Given the intergenerational practices of exorcising the spirit (Geist) from art, it borders on miraculous that and how poems retain their presence of spirit (Geist), like metaphors, despite the permanent attempt to grasp them to death, remain alive.

That is why we can follow one of the hints that the esprit in Ernst Jandl’s poem gives us. Orchard wood that could bear fruit. The sign gesture of confinement could perhaps communicate, if we understood it like the believers of crucifixion, what we can expect when the time is ripe.

But to know what fruit living wood might bear, sometimes it is enough to look at the leaves. In his poem Der Pflaumenbaum (The Plum Tree), Bertolt Brecht pointed out very beautifully how even a small tree can survive the attempt to drive out its urge to develop by imprisoning it.

Even seemingly dead and bent wood that has been made into an instrument can still show what it is made of. For example, a walking stick planted in the right place. From a theological point of view, such a thing is a miracle and as such God’s work – which is why this image is often used in sermons. In 1849, Carl von Killinger described in his Sagen und Mährchen how the king’s walking stick helped Saint Kiran to get a building site for a church. It is true that the king did not actually want to give away the most beautiful sheep pasture in Ireland for this purpose. But the sprouting stick was a sign from God enough. A sign from God, a simple sign that immediately indicates that the Spirit of God is manifesting itself here and now.
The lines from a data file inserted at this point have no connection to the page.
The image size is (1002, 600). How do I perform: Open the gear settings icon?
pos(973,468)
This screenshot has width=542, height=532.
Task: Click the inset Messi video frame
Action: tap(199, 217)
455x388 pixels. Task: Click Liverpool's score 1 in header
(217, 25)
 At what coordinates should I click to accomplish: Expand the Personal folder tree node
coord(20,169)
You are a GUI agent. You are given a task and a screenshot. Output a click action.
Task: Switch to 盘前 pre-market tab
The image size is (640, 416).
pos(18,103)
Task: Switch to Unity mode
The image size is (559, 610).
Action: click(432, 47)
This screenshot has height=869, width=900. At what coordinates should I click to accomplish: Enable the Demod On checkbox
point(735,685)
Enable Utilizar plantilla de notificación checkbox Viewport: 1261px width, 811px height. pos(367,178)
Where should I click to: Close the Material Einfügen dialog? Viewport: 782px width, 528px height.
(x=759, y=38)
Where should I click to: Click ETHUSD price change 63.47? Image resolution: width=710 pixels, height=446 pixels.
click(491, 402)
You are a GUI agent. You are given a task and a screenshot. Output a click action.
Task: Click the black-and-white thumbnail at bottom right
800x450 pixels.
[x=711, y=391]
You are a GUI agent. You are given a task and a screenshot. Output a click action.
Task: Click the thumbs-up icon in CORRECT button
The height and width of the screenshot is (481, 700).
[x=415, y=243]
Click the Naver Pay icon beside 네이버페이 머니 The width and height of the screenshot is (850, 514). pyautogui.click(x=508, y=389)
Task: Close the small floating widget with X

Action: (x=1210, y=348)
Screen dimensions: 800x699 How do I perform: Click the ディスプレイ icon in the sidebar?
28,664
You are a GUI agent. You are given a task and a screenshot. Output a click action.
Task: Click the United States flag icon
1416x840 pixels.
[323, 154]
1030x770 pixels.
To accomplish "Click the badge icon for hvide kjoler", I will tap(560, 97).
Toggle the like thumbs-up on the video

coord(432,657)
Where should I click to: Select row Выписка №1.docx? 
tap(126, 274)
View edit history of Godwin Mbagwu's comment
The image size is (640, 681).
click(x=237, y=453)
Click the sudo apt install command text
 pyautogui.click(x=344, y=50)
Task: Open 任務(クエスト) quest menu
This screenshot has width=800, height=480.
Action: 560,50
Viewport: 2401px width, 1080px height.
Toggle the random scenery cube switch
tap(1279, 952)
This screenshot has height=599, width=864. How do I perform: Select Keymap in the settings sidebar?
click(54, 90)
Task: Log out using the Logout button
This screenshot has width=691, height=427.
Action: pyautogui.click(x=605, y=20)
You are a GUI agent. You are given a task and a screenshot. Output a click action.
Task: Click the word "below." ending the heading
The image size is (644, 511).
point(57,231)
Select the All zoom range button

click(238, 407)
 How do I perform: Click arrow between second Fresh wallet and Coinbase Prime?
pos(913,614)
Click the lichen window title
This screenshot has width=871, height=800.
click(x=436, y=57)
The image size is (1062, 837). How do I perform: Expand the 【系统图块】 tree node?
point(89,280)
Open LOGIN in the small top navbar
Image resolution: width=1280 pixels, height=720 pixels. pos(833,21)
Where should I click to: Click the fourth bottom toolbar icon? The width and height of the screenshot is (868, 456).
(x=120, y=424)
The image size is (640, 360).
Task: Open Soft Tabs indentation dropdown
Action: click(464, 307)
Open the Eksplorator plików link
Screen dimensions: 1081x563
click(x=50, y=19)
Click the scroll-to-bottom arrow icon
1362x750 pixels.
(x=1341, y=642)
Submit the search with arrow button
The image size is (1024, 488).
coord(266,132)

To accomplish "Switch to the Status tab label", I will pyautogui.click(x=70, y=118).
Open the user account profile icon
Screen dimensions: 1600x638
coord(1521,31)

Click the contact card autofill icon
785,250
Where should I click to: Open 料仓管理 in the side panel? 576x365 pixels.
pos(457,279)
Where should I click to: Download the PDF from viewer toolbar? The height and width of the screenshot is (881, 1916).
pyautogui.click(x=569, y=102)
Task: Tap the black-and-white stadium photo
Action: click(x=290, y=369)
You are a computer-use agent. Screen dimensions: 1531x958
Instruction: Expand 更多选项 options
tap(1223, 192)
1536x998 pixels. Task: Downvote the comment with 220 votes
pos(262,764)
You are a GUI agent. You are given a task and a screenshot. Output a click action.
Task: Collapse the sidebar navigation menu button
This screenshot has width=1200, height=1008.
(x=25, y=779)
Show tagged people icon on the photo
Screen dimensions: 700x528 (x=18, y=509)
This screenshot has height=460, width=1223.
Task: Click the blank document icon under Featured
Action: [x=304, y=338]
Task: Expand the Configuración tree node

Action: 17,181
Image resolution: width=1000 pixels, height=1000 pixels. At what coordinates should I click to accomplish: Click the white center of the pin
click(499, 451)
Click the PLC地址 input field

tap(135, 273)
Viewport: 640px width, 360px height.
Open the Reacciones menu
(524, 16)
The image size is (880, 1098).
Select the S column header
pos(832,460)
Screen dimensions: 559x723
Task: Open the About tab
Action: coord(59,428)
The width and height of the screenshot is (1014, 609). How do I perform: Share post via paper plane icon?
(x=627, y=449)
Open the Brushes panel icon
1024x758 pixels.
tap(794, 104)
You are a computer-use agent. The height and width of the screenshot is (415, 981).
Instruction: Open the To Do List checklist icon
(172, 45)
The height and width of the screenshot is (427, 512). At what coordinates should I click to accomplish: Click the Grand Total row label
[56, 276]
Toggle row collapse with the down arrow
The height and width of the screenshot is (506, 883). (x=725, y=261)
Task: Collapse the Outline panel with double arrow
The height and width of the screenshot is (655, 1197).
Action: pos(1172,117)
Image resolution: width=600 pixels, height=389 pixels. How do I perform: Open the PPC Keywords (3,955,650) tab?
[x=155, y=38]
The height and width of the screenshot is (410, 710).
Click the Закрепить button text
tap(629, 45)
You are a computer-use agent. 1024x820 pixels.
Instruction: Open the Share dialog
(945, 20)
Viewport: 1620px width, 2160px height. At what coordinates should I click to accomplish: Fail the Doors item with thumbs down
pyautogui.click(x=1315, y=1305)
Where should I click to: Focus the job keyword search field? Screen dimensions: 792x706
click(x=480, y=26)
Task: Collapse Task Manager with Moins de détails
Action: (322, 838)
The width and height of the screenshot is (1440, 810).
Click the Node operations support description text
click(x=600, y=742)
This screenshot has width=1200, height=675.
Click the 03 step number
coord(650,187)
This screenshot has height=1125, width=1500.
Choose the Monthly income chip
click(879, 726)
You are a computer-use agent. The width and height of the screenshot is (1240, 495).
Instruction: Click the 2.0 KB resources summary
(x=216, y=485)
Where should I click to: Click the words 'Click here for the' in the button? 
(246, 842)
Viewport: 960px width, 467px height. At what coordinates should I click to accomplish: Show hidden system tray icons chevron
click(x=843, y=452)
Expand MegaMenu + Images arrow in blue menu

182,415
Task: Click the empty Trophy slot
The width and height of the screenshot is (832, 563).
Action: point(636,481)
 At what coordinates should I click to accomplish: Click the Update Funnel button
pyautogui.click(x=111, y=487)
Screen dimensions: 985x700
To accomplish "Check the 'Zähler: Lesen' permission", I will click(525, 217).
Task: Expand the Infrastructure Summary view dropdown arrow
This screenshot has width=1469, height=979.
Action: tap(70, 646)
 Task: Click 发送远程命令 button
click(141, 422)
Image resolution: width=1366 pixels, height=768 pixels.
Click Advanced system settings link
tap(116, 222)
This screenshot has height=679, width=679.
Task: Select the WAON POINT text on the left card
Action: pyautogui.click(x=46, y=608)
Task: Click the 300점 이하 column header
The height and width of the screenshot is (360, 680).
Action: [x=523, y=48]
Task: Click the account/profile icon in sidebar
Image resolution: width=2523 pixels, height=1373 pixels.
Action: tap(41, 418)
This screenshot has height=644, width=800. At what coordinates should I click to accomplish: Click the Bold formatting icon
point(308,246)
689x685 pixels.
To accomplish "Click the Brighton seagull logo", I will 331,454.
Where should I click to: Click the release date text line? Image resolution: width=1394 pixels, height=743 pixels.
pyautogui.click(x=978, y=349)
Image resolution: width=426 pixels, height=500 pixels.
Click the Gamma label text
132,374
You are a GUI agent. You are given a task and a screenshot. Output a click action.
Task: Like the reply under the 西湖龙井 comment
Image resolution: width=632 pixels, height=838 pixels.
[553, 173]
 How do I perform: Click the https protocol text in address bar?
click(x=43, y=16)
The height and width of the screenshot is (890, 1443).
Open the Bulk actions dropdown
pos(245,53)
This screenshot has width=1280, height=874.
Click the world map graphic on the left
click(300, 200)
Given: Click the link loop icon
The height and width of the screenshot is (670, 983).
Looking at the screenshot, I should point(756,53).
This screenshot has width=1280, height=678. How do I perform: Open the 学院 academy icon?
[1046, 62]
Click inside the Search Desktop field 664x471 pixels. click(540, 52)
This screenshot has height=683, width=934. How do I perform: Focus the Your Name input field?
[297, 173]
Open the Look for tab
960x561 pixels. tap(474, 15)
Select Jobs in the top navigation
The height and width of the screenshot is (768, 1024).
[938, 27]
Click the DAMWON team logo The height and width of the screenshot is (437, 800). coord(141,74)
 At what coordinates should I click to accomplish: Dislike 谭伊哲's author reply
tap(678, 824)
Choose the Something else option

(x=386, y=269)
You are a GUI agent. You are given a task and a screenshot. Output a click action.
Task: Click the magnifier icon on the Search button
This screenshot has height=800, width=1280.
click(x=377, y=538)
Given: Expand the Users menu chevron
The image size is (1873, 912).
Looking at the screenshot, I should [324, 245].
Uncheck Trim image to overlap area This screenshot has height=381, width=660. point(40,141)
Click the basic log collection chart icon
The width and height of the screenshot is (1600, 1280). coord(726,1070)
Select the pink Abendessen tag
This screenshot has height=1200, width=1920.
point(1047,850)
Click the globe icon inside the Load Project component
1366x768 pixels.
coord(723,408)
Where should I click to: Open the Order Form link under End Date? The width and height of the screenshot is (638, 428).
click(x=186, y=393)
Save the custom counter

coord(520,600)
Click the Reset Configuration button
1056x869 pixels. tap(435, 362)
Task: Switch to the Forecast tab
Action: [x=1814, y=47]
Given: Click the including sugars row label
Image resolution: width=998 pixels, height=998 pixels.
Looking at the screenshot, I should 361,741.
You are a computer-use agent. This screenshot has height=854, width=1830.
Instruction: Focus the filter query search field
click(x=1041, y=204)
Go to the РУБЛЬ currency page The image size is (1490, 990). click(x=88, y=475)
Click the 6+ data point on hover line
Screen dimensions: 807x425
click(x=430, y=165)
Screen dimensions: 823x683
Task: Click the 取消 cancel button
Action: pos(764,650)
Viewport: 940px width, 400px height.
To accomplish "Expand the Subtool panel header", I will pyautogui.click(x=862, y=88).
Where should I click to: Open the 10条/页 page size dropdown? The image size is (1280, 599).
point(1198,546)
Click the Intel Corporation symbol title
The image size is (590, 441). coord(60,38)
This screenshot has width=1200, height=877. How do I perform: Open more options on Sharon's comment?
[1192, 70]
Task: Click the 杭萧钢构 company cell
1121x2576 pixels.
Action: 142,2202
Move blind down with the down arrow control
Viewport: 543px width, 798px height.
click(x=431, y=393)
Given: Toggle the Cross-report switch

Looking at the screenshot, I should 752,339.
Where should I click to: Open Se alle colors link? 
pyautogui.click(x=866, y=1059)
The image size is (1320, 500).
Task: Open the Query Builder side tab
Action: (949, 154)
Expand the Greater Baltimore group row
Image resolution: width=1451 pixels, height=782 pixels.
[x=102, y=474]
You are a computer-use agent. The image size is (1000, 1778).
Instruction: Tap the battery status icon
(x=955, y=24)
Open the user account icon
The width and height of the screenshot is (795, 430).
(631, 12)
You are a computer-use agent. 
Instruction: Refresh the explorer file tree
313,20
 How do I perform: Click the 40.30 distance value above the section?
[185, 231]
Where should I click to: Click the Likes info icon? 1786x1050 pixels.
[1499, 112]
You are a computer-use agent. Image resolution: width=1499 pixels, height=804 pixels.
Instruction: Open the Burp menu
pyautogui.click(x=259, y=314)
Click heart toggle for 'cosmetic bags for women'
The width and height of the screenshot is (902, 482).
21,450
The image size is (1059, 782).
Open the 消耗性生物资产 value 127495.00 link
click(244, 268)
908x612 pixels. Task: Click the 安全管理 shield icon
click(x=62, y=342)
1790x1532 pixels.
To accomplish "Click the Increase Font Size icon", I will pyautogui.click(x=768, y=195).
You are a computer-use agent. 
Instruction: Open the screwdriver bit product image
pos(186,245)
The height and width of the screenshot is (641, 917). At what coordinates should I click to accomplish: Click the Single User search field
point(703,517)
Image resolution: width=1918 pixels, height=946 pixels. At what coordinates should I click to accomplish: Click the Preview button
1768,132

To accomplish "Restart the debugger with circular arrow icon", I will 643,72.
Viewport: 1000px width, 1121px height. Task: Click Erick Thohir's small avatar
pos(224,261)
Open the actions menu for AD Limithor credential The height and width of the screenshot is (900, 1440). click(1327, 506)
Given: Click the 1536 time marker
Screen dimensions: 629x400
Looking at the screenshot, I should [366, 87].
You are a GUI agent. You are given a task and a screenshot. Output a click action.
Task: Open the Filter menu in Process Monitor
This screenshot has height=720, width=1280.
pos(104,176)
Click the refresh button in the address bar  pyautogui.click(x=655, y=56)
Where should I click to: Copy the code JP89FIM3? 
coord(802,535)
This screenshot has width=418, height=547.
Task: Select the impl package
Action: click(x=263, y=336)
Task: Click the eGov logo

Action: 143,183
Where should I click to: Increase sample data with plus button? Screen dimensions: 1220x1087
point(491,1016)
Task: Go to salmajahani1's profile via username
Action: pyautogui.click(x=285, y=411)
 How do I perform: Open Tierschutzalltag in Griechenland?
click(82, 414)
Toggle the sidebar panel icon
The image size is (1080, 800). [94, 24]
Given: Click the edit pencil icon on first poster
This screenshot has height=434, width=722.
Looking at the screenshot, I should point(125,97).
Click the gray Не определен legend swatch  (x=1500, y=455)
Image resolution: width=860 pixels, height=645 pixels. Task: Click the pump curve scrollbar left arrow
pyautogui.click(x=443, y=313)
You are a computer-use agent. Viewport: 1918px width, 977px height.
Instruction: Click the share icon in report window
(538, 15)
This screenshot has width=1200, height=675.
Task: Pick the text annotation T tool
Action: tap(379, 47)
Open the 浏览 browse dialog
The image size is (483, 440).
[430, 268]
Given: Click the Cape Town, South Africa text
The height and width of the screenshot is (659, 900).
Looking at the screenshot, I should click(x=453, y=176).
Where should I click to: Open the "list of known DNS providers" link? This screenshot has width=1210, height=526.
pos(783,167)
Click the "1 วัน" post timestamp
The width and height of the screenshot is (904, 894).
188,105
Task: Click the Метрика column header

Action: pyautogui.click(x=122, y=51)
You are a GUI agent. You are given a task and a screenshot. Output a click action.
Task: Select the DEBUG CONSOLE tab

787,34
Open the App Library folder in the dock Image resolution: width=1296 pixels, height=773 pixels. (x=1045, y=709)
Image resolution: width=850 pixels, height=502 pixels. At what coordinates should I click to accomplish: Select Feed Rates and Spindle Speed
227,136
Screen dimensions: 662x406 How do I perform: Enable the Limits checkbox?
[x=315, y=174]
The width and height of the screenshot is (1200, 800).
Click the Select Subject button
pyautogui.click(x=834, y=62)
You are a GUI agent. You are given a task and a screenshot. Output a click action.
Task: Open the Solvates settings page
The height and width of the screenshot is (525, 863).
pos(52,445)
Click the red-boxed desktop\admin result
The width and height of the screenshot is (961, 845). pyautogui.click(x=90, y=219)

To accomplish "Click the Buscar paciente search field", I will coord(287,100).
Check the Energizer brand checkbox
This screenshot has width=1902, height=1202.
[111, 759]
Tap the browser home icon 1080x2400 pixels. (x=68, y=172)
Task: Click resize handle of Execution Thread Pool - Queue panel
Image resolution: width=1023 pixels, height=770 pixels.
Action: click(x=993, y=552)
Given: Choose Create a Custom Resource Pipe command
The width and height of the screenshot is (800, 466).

As a gesture of nature that testifies that even something dead can be breathed back into life.

Sometimes, when praying, believers wish to experience a moment of touch in which God communicates Himself to them. They do not expect much. Just a small gesture to show them that they are noticed, even seen. Sometimes believers try to transfer the lyrical form of the poem into the liturgical form of prayer. For example, by praying a psalm: “Do a sign (אֹ֗ות, σημεῖον) to me (give me a hint) that I am well …” (Psalm 86:17). עֲשֵֽׂה-עִמִּ֥י אֹ֗ות לְטֹ֫ובָ֥ה וְיִרְא֣וּ שֹׂנְאַ֣י וְיֵבֹ֑שׁוּ כִּֽי-אַתָּ֥ה יְ֝הוָ֗ה עֲזַרְתַּ֥נִי וְנִחַמְתָּֽנִי׃

Not everyone, however, is blessed with apparitions and signs, like Teresa of Avila. At Pentecost 1563, the mystic was granted pneumaphanies that touched her deeply and conveyed God’s message to her: “I want you from now on to deal no longer with men, but with angels”. (Autobiography v 24,7). One of the “signs from which the beginners, the advanced and the perfect can see whether the Holy Spirit is with them” is the appearance of the dove: “During this contemplation I saw a dove above my head, but it was quite different from the local doves, because its wings had brightly shining little shells instead of feathers. It was also larger than the usual pigeons, and I seemed to hear the rustling of its wings. She hovered over me for about a Hail Mary.” (V 38, 9-10).

Even art practitioners sometimes resort to the form of prayer to introduce us to the spirit that in a dream makes an unexpected wish fulfilment grow out of a word, as Rose Ausländer does in her poem Hunger:

Behind the Back
of the automatically watchful angel
dream high
the tree

So what is it that connects a clue sign trace (Hinweiszeichenspur, אֹ֗ות, σημεῖον) of the working (wirkenden) spirit with the gestures in which it shows itself?